25-09-2011 | Genetics | Article

Maternal cured meat intake may increase brain tumor risk in offspring with gene variant


Free abstract

MedWire News: Children with a genetic inability to detoxify nitroso compounds may be at increased risk for brain tumors if their mothers consumed cured meat during pregnancy, a case-control population study has found.

Study co-author Susan Searles Nielsen (Fred Hutchinson Cancer Research Center, Seattle, Washington, USA) and colleagues say the findings provide a solid mechanistic grounding for previous studies that observed this cured meat effect.

Childhood brain tumors (CBTs) are the second most common pediatric cancer after leukemia. Ionizing radiation is the only conclusively established non-genetic risk factor, but several epidemiologic studies suggest that maternal consumption of cured meats during pregnancy increases risk for CBTs in offspring.

Although not all studies have observed this association, the potential relationship remains compelling because cured meat is an important source of nitrite that can combine with other components of meat to form N-nitroso compounds, including nitrosoureas.

These are potent neurocarcinogens in non-human primates and other animals, especially when exposure occurs in utero. Detoxification of nitrosoureas relies on a family of enzymes called glutathione S-transferases (GSTs).

Noting that there are several characterized polymorphisms in the genes encoding GSTs, the researchers sought to establish if they might modify any cured meat-CBT association.

They conducted a population-based study of 202 individuals with CBTs and 286 controls where data on maternal prenatal cured meat consumption was available - defined as ham, bacon, hot dogs, sausage, luncheon meat, or "other" cured meats combined.

DNA was extracted from dried blood spots (DBS) from newborn screening archives and genotyping focused on six polymorphisms across several isoforms of GST, some of which are known to result in complete absence of the respective enzyme activity among homozygous carriers while others simply cause reduced activity.

Nielsen et al report that the risk for CBTs increased with increasing cured meat intake by the mother during pregnancy among children homozygous for a null mutation in GSTT1. The odds ratio (OR) for each increase in the frequency of consumption per week as a continuous variable was 1.29.

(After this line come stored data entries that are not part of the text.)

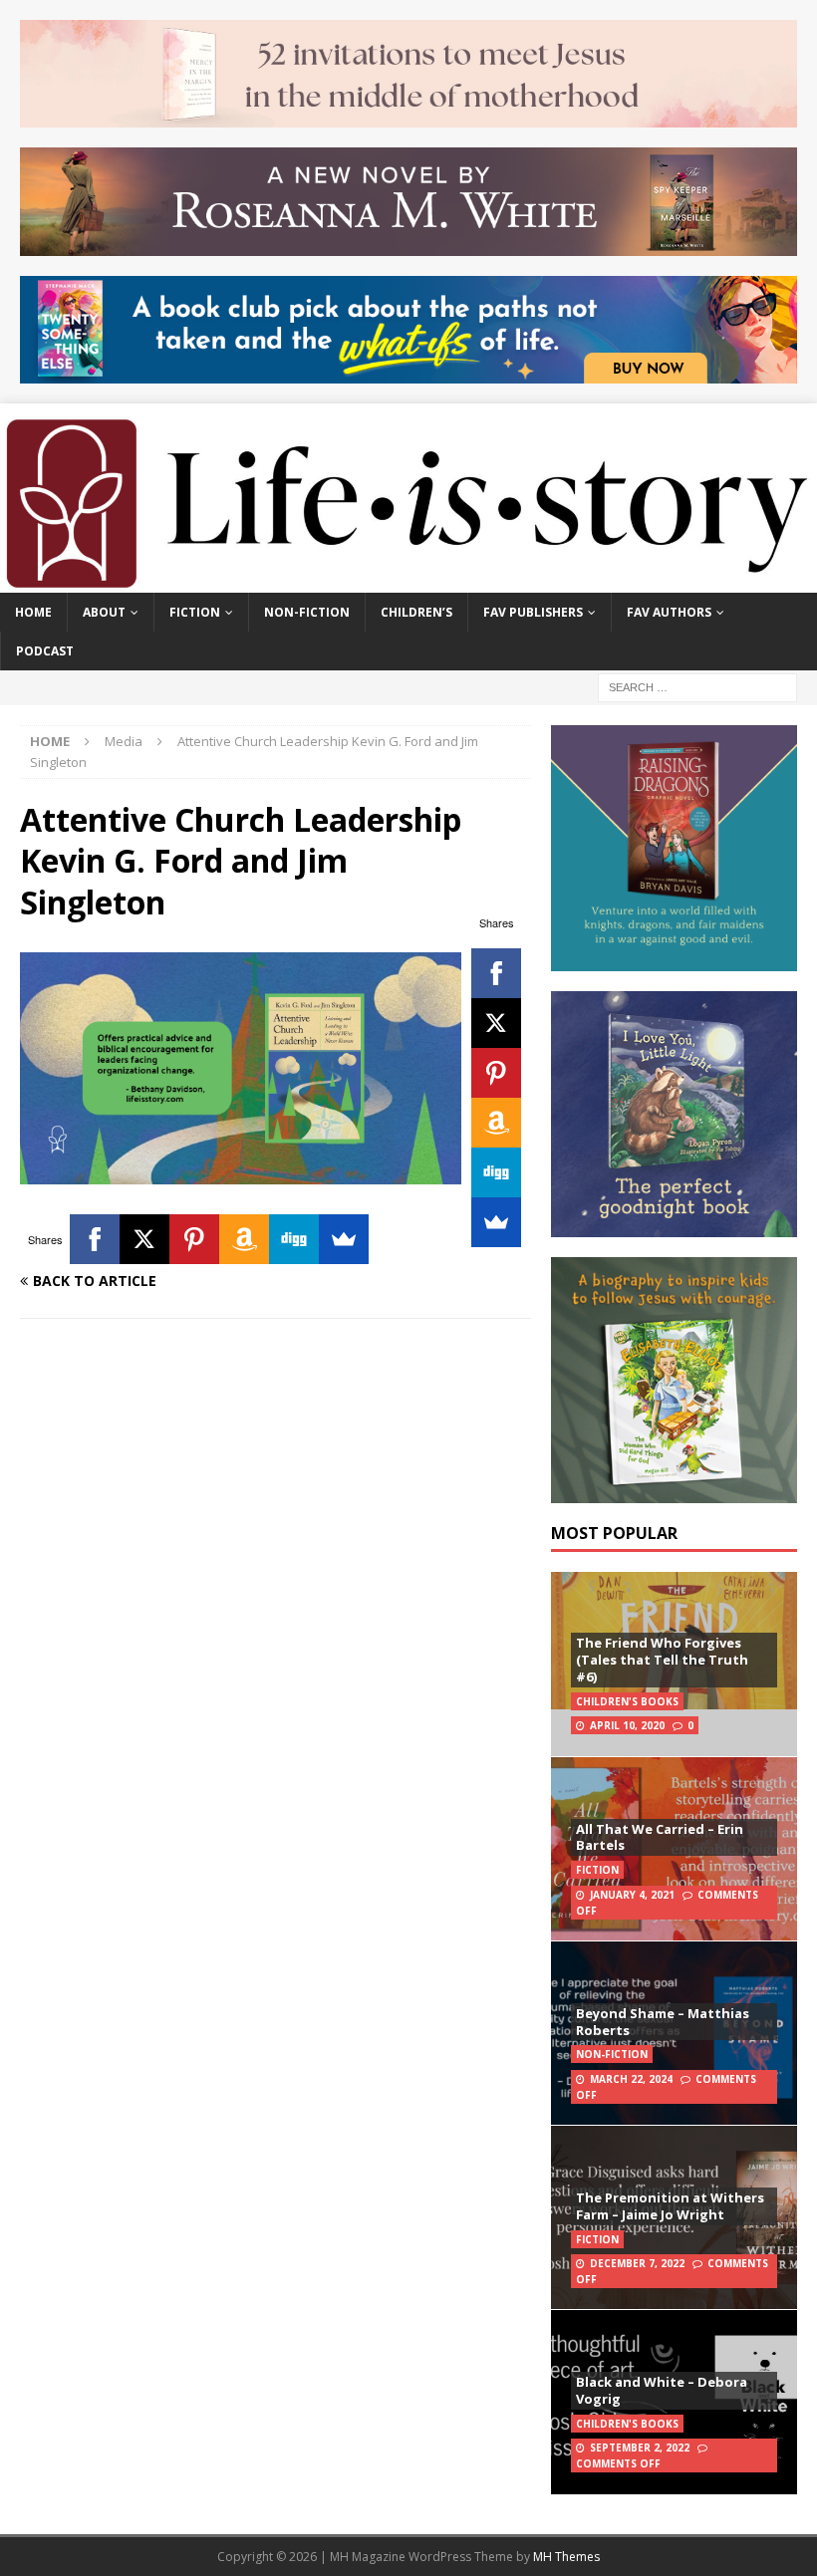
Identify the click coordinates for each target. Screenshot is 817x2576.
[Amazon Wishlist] (496, 1123)
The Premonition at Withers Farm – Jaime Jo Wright (670, 2206)
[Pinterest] (496, 1073)
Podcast (45, 651)
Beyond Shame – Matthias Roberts (662, 2021)
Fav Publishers (533, 612)
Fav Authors (669, 612)
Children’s (416, 612)
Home (33, 612)
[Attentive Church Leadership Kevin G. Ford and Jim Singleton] (240, 1172)
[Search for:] (697, 685)
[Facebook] (496, 973)
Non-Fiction (307, 612)
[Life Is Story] (408, 580)
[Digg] (496, 1172)
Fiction (194, 612)
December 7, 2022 (637, 2263)
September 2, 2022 (639, 2447)
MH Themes (566, 2556)
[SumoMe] (496, 1222)
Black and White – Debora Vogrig (661, 2390)
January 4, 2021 (632, 1895)
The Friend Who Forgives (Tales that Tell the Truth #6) (662, 1659)
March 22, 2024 (631, 2079)
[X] (496, 1023)
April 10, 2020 (627, 1725)
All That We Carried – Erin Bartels (659, 1837)
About (104, 612)
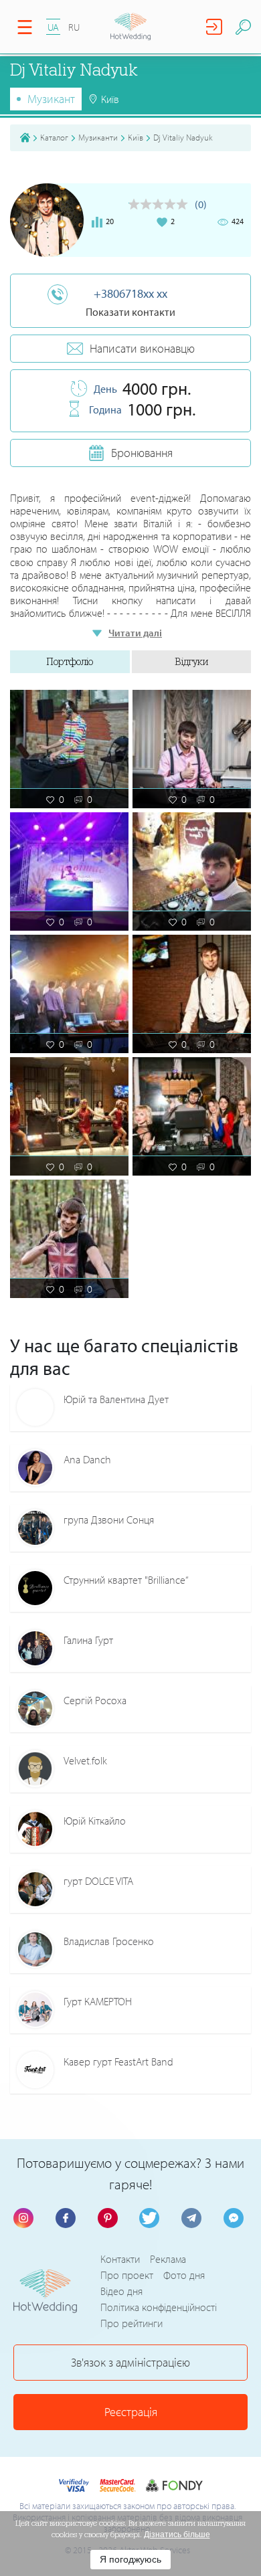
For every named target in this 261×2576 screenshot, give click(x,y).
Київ (135, 137)
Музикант (51, 98)
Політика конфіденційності (158, 2307)
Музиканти (98, 137)
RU (74, 27)
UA (53, 27)
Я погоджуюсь (130, 2559)
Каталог (54, 137)
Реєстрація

Similarly, maternal cured meat intake increased the risk for CBT in individuals with a least one copy of the impaired functioning GSTM3 C allele (OR=1.14 for increasing consumption).

By contrast, there was no increased risk observed among those with intact GSTT1 or GSTM3.

"Together, these results suggest that the possible association between cured meat consumption during pregnancy and CBT risk in offspring may be modified by the fetus' ability to metabolize compounds potentially associated with the consumption of cured meats, such as nitrosoureas," Nielsen et al comment.

They add that future studies will benefit from assessment of maternal cured meat intake by trimester of pregnancy, larger sample sizes, and the inclusion of children conceived in a wider range of birth years in order to examine the effect of decreasing levels of nitrite in cured meats over time.

The research is published in the journal Cancer Epidemiology, Biomarkers and Prevention.